To recap: APA interviews impose a considerable economic hardship on the most economically vulnerable members of our discipline. And since there’s Skype, they impose that hardship for no reason at all. But to impose a considerable hardship on the weakest and poorest among us -- for no reason at all -- is an injustice. It is morally impermissible.

That point deserves to be put in the second person. If your department is hiring this year, and if you let your department do APA interviews, you are committing an injustice. You are forcing economically vulnerable people to spend way more money than they can afford, in order to have a one-in-12 shot at your job. And you’re doing it for no good reason at all. That is a despicable thing to do.

So what should you do? Easy. Don’t do APA interviews. Just refuse. Don’t wring your hands this year and think maybe you’ll skip the APA next time around. Don’t wait for the APA to come up with some new policy. Don’t wait for a few other departments to start skipping the APA before you do. Just do it yourself. Do it this year.
Abolish APA interviews.

-- Jaded, Ph.D. 

37 comments:

Anonymous said...

Why is Skype all of a sudden the big difference maker? Haven't people had telephones for some time?

Simon said...

For those search committees that find Skype interviews just too awful to contemplate, an obvious alternative is for them to pay their interviewees' costs.

Anonymous said...

Simon, spoken like someone who has never worked for a public university or college. The administration is already so delighted to give us lines that I have no doubt that they'd also be willing to give us an extra $10,000 to pay for candidates' expenses at the APA. (That said, I agree that it's highly morally objectionable to make candidates interview at the APA, have had very successful Skype interviews as a job candidate, and am pleased to be part of a department that interviews that way.)

Anonymous said...

Looking for a job is expensive no matter what the profession 1:32. Do you want the departments to buy your interview clothes as well.

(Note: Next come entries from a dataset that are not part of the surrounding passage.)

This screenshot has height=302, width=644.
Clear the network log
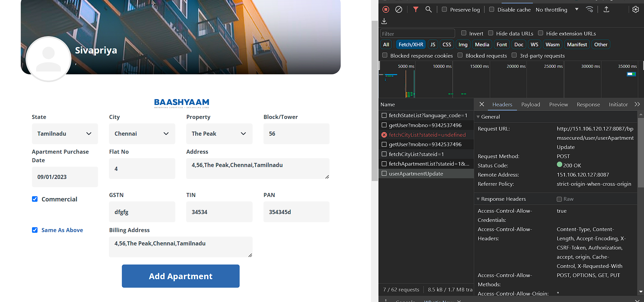pyautogui.click(x=399, y=10)
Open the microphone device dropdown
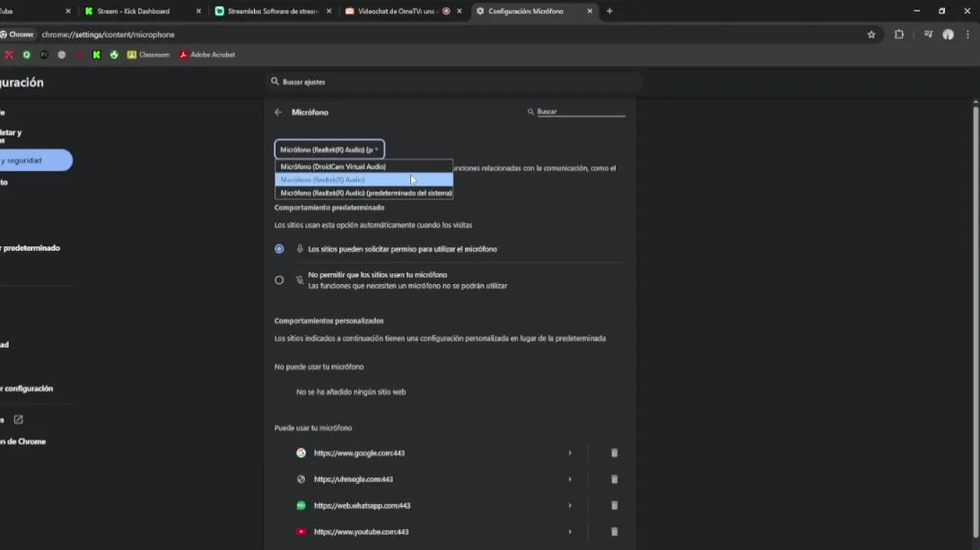 [x=329, y=150]
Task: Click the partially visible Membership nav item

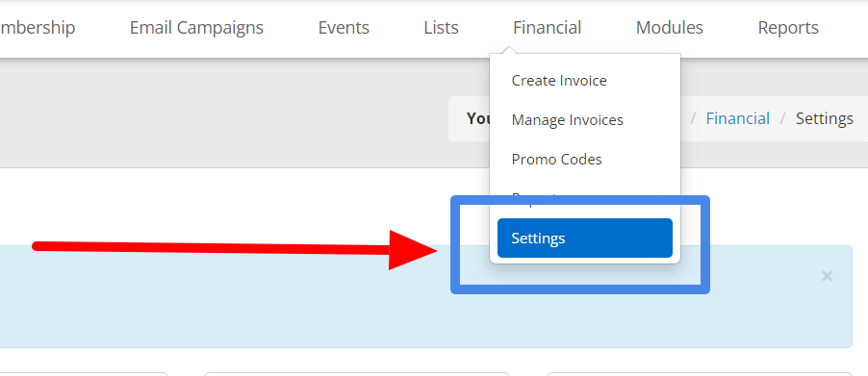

You are all adults looking to get into a professional career. That costs. Both actual dollars as well as opportunity costs.

How about you get your degree granting institution to pay for your trip since they are training you and taking advantage of you teaching classes for them.

This debate is so freaking irritating. Nothing is free. Save your money and go to the conference. If you don't, others will b/c it will be in their advantage to go there.

Meet people and network. You are at the bottom of the profession, but we have all been there.

If you want the rich to keep on getting richer, then by all means stay at home.

Anonymous said...

I keep asking this question and no one seems to be able to answer it:

HOW MUCH SHOULD IT COST YOU TO GET A JOB IN PHILOSOPHY?

That was for emphasis not yelling. Should looking for a job cost you 0$? $50? Or something close to $2000 with clothes, mail, travel, and sundry items?

Riddle me that smokers?

Anonymous said...

If you aren't moved by the moral argument, then consider the reputational cost of being one of the few hiring committees to still treat candidates so inhumanely.

This past year I had about a dozen first-round interviews. All except one were by Skype. But for that one I had to spend over $800 to attend the APA - and in the first five minutes of the interview it became clear that they weren't very interested in my research.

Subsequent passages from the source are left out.